**** The input ****

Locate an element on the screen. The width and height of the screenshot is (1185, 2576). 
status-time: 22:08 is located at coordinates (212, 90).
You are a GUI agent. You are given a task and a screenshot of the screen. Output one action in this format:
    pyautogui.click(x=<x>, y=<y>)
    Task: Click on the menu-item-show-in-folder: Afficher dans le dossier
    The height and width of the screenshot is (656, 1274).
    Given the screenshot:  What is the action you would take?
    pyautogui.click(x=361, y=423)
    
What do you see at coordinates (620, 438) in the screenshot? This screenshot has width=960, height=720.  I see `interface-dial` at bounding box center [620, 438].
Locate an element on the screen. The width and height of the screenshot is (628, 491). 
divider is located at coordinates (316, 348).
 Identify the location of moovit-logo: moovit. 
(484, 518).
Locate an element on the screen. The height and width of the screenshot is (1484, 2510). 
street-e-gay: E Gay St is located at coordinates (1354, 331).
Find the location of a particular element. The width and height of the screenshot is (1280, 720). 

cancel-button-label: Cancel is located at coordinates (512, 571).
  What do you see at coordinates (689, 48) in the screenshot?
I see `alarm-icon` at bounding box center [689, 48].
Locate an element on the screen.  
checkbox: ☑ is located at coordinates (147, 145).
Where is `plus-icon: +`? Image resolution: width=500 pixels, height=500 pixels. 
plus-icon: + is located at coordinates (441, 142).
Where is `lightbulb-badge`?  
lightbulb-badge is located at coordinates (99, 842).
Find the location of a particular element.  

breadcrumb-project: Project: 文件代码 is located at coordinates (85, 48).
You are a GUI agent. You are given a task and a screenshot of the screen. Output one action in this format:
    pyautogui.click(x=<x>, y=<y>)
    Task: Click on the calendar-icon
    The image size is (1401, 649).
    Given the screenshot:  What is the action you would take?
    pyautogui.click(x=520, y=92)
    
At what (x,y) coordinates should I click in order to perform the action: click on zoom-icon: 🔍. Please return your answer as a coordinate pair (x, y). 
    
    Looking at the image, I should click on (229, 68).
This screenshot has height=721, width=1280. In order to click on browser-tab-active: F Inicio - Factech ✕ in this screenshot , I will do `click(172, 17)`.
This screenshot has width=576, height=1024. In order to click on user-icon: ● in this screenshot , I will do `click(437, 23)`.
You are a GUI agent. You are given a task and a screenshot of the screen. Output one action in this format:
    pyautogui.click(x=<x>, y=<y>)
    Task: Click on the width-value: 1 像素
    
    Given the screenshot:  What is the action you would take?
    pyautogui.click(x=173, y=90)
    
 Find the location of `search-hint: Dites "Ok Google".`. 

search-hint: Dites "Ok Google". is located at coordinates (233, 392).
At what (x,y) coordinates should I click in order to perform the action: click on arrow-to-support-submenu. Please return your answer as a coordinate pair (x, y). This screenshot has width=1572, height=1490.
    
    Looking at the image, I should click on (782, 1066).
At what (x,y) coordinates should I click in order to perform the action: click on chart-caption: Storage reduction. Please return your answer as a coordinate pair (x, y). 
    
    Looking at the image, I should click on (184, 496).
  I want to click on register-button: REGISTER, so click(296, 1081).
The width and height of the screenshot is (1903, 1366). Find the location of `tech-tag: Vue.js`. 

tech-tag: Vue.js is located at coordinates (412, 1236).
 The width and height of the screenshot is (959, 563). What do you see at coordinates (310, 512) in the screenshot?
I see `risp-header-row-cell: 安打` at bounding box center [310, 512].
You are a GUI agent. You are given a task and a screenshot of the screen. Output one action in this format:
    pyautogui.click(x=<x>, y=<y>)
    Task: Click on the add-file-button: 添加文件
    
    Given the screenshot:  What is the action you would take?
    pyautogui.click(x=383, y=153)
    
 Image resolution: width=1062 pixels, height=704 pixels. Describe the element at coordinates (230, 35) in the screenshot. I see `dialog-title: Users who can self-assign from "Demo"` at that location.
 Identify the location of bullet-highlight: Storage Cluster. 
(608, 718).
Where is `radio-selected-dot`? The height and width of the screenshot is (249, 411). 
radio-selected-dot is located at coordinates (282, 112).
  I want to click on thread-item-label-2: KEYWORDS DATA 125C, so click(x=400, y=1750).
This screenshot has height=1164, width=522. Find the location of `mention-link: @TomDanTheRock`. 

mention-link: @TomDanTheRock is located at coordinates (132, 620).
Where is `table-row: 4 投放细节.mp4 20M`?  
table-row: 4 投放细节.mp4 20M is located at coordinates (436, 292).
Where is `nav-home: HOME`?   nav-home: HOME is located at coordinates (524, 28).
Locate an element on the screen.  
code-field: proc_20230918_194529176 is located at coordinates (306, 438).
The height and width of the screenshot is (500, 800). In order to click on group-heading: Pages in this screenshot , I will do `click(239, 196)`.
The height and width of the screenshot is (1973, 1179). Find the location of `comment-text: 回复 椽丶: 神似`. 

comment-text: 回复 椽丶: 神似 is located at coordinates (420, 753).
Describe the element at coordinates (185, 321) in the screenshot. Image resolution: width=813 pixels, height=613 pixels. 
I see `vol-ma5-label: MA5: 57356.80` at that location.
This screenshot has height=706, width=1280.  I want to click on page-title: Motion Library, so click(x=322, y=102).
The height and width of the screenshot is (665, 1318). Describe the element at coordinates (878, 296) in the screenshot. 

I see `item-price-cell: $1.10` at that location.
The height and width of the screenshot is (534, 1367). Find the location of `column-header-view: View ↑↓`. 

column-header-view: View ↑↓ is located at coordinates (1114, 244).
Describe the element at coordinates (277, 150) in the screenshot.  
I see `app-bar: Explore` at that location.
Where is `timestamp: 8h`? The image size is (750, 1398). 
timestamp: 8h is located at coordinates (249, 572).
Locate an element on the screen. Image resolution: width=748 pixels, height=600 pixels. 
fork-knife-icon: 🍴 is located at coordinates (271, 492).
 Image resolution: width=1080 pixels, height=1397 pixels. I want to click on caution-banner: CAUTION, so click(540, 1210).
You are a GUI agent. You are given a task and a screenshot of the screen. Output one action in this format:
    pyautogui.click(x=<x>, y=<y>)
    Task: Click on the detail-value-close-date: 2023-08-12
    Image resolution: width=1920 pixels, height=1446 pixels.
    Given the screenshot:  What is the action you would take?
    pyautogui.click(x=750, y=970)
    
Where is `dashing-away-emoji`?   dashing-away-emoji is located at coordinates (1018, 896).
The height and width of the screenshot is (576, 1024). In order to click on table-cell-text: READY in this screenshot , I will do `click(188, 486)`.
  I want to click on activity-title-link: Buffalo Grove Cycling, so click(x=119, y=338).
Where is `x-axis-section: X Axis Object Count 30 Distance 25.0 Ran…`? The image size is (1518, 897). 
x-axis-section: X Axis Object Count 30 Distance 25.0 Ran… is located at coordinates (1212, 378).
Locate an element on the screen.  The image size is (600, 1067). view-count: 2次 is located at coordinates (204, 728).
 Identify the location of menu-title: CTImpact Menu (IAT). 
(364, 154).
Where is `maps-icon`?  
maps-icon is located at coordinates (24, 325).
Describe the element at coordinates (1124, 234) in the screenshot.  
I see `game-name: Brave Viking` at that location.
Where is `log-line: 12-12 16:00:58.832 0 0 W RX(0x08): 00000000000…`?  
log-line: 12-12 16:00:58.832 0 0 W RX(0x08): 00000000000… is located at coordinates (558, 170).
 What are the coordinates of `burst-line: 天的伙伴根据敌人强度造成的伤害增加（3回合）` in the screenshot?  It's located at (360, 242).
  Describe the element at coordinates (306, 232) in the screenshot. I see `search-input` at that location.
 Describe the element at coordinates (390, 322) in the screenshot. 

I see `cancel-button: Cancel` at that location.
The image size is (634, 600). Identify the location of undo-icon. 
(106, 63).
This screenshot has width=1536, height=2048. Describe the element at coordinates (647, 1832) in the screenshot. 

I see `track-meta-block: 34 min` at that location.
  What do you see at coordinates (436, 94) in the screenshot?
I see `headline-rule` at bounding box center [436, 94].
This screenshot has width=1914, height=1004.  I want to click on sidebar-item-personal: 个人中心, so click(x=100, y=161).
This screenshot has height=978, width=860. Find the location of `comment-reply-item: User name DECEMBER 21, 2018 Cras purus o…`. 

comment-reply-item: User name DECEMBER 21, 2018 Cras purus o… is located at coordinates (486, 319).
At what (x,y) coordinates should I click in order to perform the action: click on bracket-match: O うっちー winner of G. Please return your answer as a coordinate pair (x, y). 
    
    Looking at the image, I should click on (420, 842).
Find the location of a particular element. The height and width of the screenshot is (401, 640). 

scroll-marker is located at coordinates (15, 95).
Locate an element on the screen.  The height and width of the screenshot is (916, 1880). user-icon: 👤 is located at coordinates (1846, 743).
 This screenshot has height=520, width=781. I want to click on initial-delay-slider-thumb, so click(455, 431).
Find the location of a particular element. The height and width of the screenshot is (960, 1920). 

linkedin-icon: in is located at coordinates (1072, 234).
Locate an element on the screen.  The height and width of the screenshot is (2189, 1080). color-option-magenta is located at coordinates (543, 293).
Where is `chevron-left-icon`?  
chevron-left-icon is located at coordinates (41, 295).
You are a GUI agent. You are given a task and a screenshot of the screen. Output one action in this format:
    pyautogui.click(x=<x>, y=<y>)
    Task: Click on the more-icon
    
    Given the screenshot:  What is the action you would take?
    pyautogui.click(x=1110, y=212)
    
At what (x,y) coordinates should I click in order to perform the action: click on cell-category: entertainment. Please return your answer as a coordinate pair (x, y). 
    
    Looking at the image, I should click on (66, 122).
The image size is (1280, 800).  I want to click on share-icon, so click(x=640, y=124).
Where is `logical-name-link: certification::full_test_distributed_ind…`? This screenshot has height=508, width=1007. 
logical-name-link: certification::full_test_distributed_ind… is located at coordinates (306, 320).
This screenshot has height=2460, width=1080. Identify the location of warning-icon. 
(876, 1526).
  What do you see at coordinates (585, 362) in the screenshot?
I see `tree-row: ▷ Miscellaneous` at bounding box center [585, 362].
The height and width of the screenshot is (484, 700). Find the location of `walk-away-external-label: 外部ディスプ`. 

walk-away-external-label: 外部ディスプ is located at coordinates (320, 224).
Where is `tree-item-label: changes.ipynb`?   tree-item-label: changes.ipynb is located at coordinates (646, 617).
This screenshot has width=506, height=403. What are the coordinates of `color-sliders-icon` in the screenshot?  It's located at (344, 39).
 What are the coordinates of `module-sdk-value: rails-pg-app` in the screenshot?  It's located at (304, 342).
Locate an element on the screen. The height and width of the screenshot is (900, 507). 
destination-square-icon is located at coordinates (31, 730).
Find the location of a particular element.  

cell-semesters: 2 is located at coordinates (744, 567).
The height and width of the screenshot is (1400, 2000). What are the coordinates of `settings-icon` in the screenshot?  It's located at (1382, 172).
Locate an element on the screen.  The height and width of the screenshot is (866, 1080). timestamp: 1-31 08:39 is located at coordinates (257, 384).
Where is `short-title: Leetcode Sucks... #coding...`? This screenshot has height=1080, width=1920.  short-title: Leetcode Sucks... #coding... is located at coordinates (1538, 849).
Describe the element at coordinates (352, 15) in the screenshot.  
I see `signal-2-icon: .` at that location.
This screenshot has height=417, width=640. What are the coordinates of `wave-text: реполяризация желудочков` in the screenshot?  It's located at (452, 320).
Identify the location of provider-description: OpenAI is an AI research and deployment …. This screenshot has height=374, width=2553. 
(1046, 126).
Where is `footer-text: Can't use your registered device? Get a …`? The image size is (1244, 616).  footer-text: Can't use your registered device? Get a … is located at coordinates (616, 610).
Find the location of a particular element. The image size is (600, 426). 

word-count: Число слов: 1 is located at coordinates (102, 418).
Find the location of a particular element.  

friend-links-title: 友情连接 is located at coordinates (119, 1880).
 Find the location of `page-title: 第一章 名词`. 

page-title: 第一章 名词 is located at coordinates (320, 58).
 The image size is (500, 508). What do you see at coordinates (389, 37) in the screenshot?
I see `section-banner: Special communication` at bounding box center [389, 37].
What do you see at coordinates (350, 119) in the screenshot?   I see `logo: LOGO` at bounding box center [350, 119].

****

== Task details ==
Reproduce the listing word for word, starting with the line containing "Find the location of a particular element. The width" and continuing through the line containing "breadcrumb-project: Project: 文件代码".

== Output of the exercise ==
Find the location of a particular element. The width and height of the screenshot is (1280, 720). 

cancel-button-label: Cancel is located at coordinates (512, 571).
  What do you see at coordinates (689, 48) in the screenshot?
I see `alarm-icon` at bounding box center [689, 48].
Locate an element on the screen.  
checkbox: ☑ is located at coordinates (147, 145).
Where is `plus-icon: +`? Image resolution: width=500 pixels, height=500 pixels. 
plus-icon: + is located at coordinates (441, 142).
Where is `lightbulb-badge`?  
lightbulb-badge is located at coordinates (99, 842).
Find the location of a particular element.  

breadcrumb-project: Project: 文件代码 is located at coordinates (85, 48).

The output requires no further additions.